Our Australian accommodations business is regulated by general statutory environmental controls at both the state and federal level which may result in land use approval and compliance risk. These controls include: land use and urban design controls; the regulation of hard and liquid waste, including the requirement for tradewaste and/or wastewater permits or licenses; the regulation of water, noise, heat, and atmospheric gases emissions; the regulation of the production, transport and storage of dangerous and hazardous materials (including asbestos); and the regulation of pollution and site contamination. Some specified activities, for example, sewage treatment works, may require regulation at a state level by way of environmental protection  licenses which also impose monitoring and reporting obligations on the holder. There is an increasing emphasis from state and federal regulators on sustainability and energy efficiency in business operations.  Federal requirements are now in place for the mandatory disclosure of energy performance under building rating schemes. These schemes require the tracking of specific environmental performance factors.
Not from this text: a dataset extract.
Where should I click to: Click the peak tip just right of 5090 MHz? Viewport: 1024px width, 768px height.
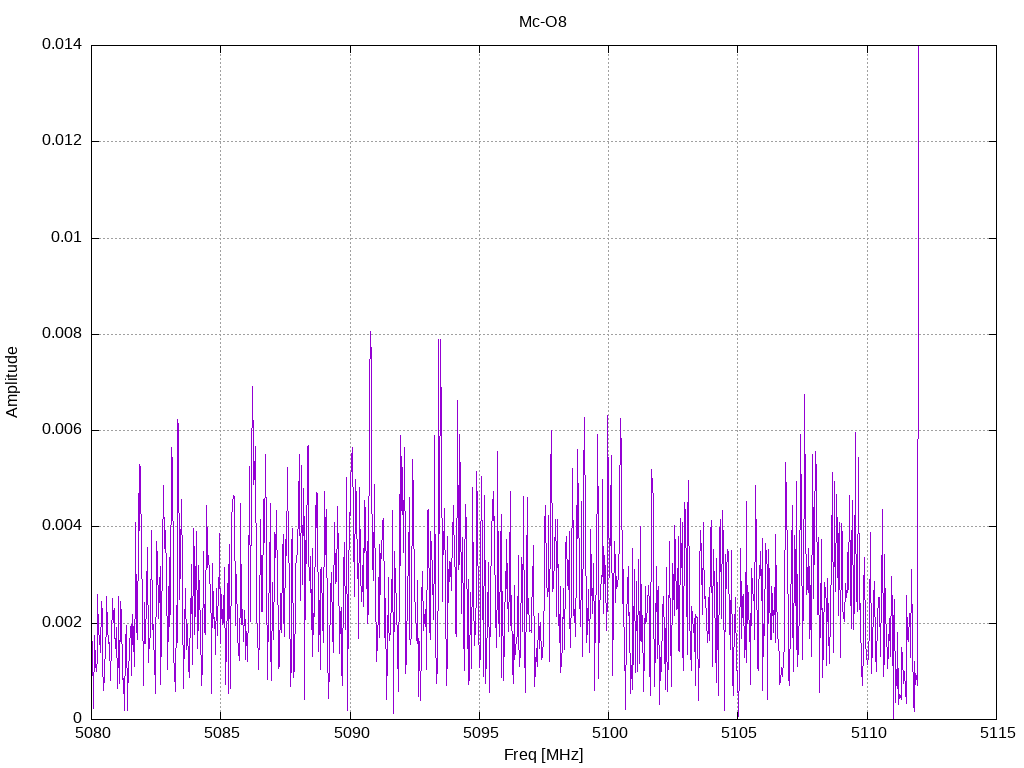(x=370, y=332)
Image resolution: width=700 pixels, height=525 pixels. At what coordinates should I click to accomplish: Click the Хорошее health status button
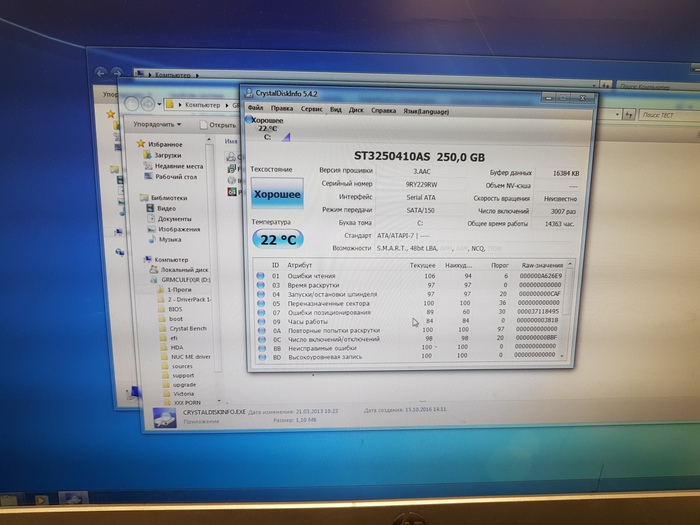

Carbon reporting requirements currently exist for corporations which meet a reporting threshold for greenhouse gases or energy use or production for a reporting (financial) year under national legislation.  In addition, the Australian Commonwealth Government’s carbon pricing mechanism (“CPM”) commenced on 1 July 2012.  Under the CPM, entities that are responsible for facilities that meet specified emissions thresholds will be required to purchase and surrender permits representing their carbon emissions.  The CPM is intended to operate as a carbon trading scheme, commencing with a three year fixed price period, followed by a flexible price cap-and-trade emissions trading scheme.  Although our Australian accommodations facilities are currently below the emissions thresholds specified by the CPM and are, thus, not affected by the CPM, this could change in the future and the resultant change could have an adverse effect on our Australian operations and financial results.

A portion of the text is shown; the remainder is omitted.